Challenge A: Please rewrite the stretch of the rows from the line containing "Click help icon beside תרגום" through the line containing "click(812, 630)" as a Markdown table with the columns No. and Line, one table entry per line, skipping blank lines. Omit the pictures.

Article:
All in just a ~50 page chapter.

The other chapters on Network Flow, Greedy Algorithms are also excellent.

"Algorithm Design" is an advanced text, but that's how it covers more material than easier textbooks since it won't waste your time on the beginner level stuff.


Honestly, given the beginner-nature of the textbook here, I think they're doing a decent job. Dynamic programming isn't as fundamental as the stack / queue / sorting / searching etc. etc. that's being discussed in "Problem Solving with Algorithms and Data Structures".

Dynamic programming is definitely something that should be reserved for more advanced textbooks (with maybe, at best, an introduction to the subject at this level).

> Honestly, given the beginner-nature of the textbook here, I think they're doing a decent job. Dynamic programming isn't as fundamental as the stack / queue / sorting / searching etc. etc. that's being discussed in "Problem Solving with Algorithms and Data Structures".

Ah, I think I set my expectations wrong with regards to the level.

My bad.

What I love the most about this is the explicit showing of how to build the various data structures. Many DS courses will make implementing the structure the homework assignment, but the reality is the algorithms have been implemented to death online and the real benefit comes from analyzing which is most optimal. It restricts the possibilities for automatic grading, but students at this level should be progressing towards the "Evaluate" phase of Bloom's hierarchy any way. They should be getting practice assessing the benefits between data structures, not trying to reinvent the wheel.

That said, many job interviews expect people to be able to implement data structures on the fly. However, I'd say that's more a limitation of the interview process rather than an issue with the textbook.

I don't want to be sarcastic, but, with what else can you solve problems if not with DS and Algos? Is there any other methods that we do not know of?

You can solve them with pen and paper. And yes, you are using algorithms then too but not in the same way as on a computer.

Material:
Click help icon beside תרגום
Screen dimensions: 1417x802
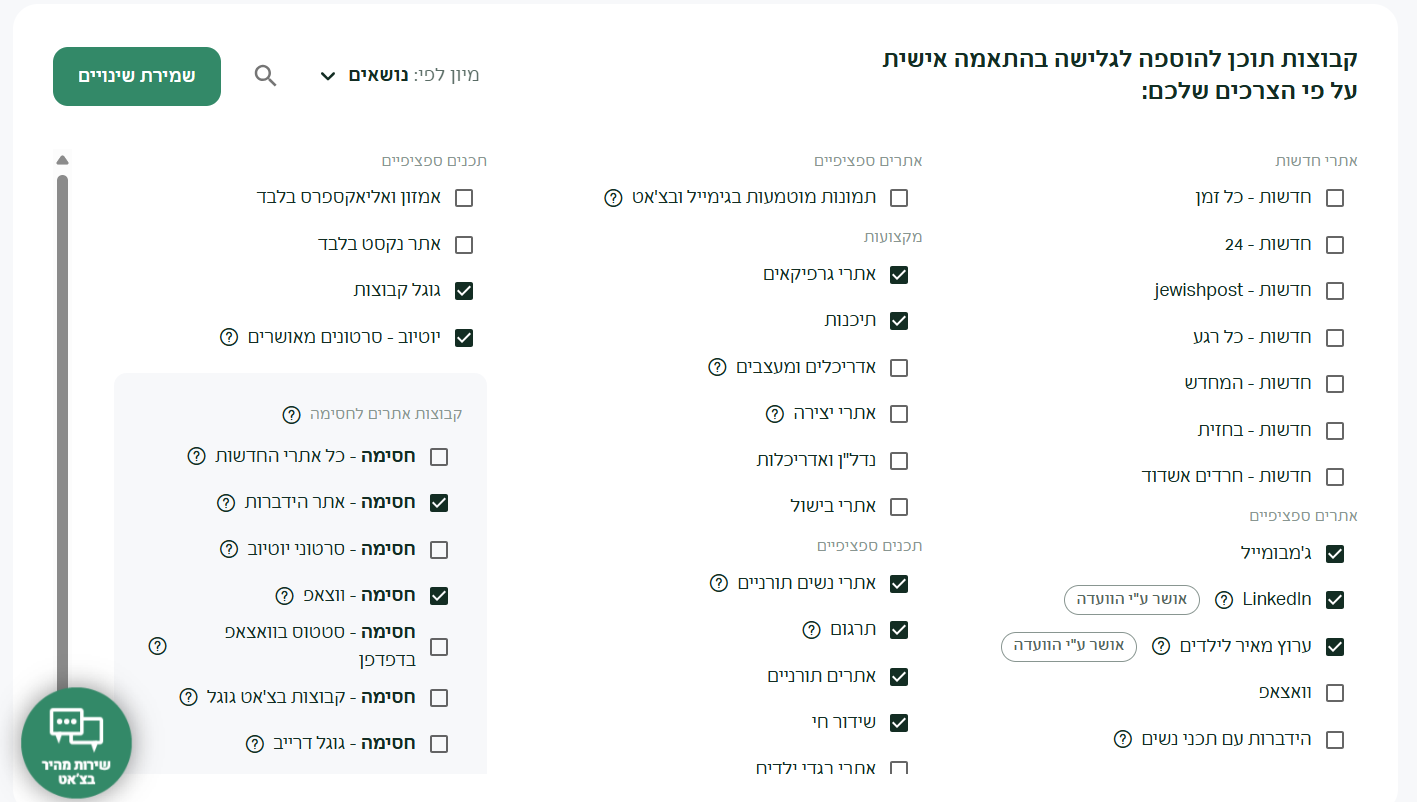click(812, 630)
---
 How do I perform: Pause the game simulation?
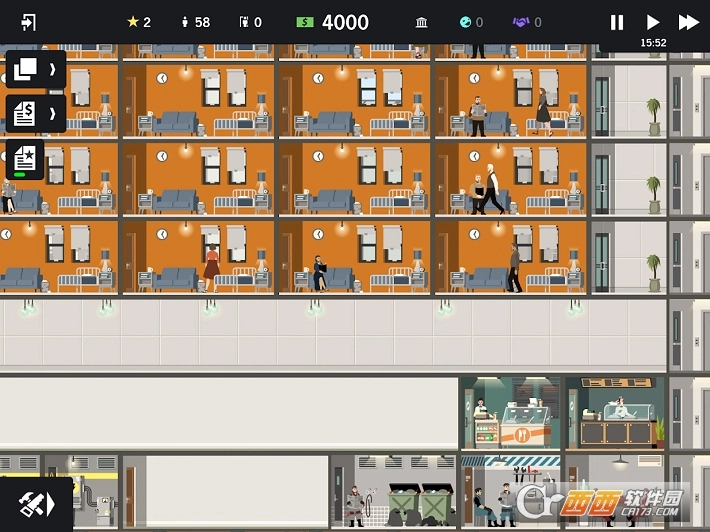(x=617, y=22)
* * *
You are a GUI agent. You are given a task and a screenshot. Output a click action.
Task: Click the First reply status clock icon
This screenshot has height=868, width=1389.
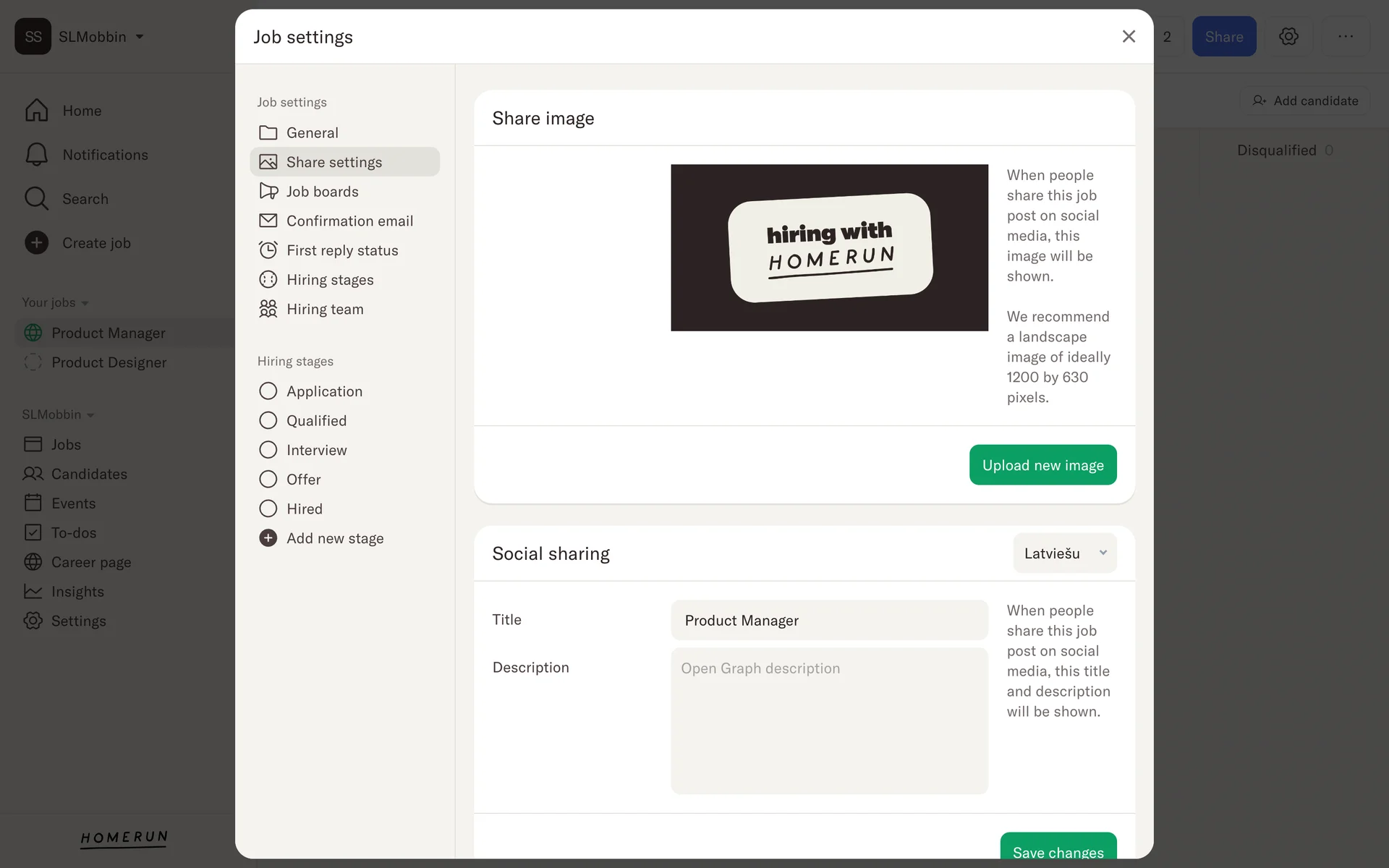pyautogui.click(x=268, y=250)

Challenge B: Print the stretch of the discussion of algorithm textbooks from "That said, many" through "with the textbook." word for word.

Correct result A:
| No. | Line |
|---|---|
| 1 | Click help icon beside תרגום |
| 2 | Screen dimensions: 1417x802 |
| 3 | click(812, 630) |

Correct result B:
That said, many job interviews expect people to be able to implement data structures on the fly. However, I'd say that's more a limitation of the interview process rather than an issue with the textbook.